Again, traditional OLTP row stores have included a mechanism for recovering from media failure: place the WAL log on separate device from the DB. Early MySQL used a proprietary backup add-on as a revenue model so maybe this technique is now obfuscated and/or missing. You may still need/want a mechanism to federate the DB devices and incremental volume snapshots are far superior to full DB backup but placing the WAL log on a separate device is a fantastic technique for both performance and availability.

The Let's Encrypt post does not describe how they implement off-machine and off-site backup-and-recovery. I'd like to know if and how they do this.

> The Let's Encrypt post does not describe how they implement off-machine and off-site backup-and-recovery. I'd like to know if and how they do this.

The section:

> There wasn’t a lot of information out there about how best to set up and optimize OpenZFS for a pool of NVMe drives and a database workload, so we want to share what we learned. You can find detailed information about our setup in this GitHub repository.

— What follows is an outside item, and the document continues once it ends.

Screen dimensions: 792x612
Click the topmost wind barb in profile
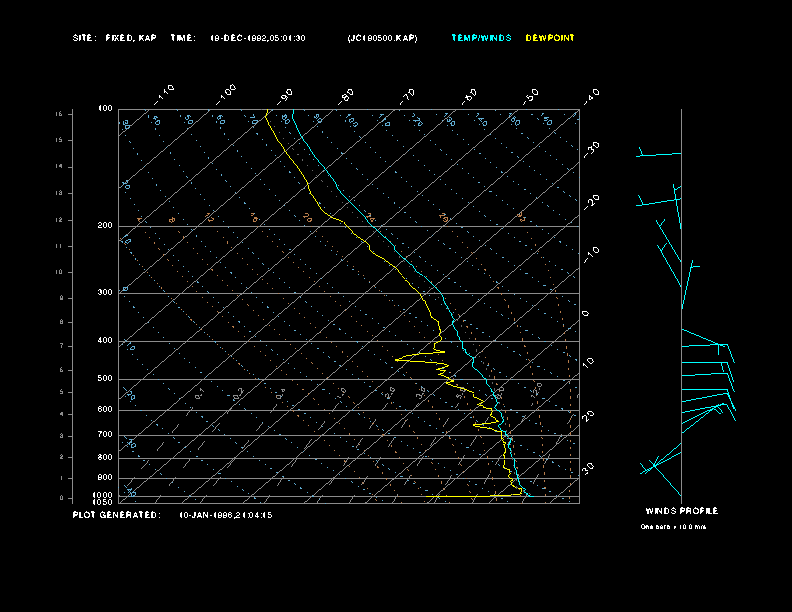pos(658,154)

points to: https://github.com/letsencrypt/openzfs-nvme-databases

Which states:

> Our primary database server rapidly replicates to two others, including two locations, and is backed up daily. The most business- and compliance-critical data is also logged separately, outside of our database stack. As long as we can maintain durability for long enough to evacuate the primary (write) role to a healthier database server, that is enough.

Which sounds like traditional master/slave setup, with fail over?